REQUIRED ACTION: Please transcribe only the lines between the one containing "Given: Select the" and the end of the records, both ends included, exactly as written; skip every picture.

#### RAW DATA

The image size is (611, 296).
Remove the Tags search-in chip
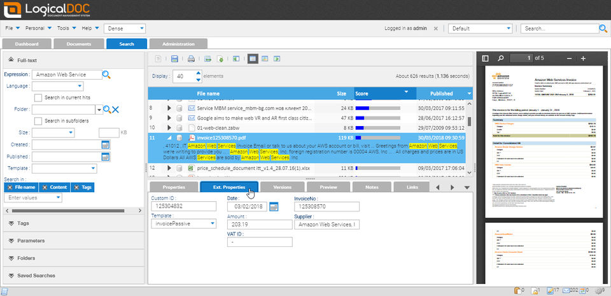(76, 187)
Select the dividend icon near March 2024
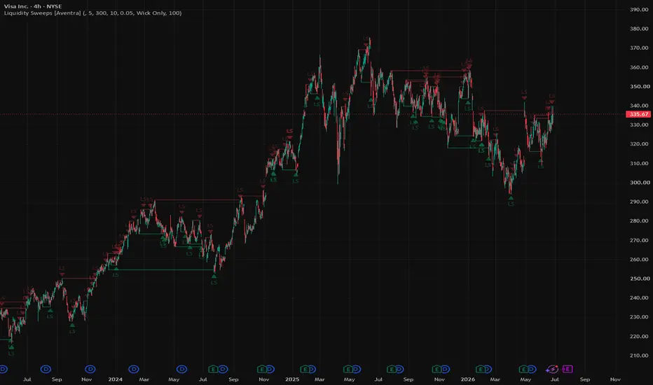 click(x=134, y=369)
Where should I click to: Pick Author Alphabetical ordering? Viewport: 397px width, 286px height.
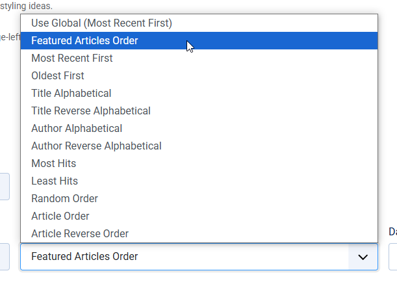click(76, 128)
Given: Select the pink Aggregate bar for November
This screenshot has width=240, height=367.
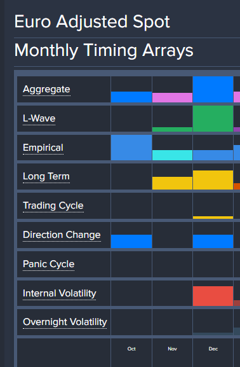Looking at the screenshot, I should click(173, 97).
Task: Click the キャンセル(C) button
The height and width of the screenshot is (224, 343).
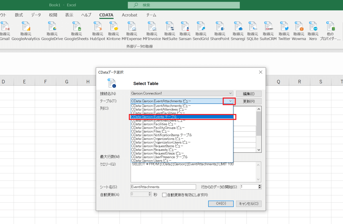Action: pos(248,203)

########

OUTPUT OF THE TASK:
Given: Select the pink Aggregate bar for November
This screenshot has width=240, height=367.
Looking at the screenshot, I should click(173, 97).
Task: Click the キャンセル(C) button
The height and width of the screenshot is (224, 343).
Action: pos(248,203)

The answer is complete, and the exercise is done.